WHAT TO DO
Check each line below for the word "number", and copy those that have it.

START RECORDS PROVIDED

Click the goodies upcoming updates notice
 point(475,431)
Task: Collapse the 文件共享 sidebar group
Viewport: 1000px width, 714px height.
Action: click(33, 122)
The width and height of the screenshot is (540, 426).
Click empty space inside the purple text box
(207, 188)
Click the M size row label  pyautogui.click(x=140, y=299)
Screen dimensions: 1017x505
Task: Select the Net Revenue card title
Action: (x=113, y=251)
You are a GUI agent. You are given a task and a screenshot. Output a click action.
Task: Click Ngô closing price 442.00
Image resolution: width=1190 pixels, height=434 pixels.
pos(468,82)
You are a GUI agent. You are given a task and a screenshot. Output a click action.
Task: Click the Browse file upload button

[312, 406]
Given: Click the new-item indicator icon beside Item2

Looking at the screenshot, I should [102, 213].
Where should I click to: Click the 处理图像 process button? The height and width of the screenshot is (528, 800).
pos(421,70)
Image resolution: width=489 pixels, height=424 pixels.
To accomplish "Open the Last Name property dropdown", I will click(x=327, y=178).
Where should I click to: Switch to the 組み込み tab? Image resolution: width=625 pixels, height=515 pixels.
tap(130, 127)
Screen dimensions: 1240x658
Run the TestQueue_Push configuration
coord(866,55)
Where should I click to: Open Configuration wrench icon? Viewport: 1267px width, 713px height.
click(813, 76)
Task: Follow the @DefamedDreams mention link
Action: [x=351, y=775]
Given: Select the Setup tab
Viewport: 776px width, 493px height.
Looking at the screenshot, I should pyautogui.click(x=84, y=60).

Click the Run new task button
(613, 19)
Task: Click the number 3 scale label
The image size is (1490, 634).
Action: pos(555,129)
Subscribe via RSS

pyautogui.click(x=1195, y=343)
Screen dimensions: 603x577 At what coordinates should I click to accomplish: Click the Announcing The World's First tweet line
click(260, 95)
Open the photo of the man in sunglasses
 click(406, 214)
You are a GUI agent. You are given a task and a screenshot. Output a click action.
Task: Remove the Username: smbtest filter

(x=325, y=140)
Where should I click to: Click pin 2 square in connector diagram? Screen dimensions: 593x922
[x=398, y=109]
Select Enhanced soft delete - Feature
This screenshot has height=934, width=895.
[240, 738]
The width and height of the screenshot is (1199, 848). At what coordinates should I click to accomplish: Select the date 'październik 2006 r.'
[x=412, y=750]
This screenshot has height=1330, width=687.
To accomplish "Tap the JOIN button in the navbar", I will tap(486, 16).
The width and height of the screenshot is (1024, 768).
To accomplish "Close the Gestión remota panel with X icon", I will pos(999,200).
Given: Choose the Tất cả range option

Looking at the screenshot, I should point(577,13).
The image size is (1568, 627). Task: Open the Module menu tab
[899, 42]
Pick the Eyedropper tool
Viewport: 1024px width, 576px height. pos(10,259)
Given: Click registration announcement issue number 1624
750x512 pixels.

END RECORDS PROVIDED

OUTPUT BELOW
Task: Click the number 3 scale label
Given: Click registration announcement issue number 1624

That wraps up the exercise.